====== Data provided

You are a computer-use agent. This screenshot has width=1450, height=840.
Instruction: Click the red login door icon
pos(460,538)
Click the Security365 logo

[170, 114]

============

- **Task statement**
For this exercise, give every entry again exactly as it appears.

- **Your response**
You are a computer-use agent. This screenshot has width=1450, height=840.
Instruction: Click the red login door icon
pos(460,538)
Click the Security365 logo

[170, 114]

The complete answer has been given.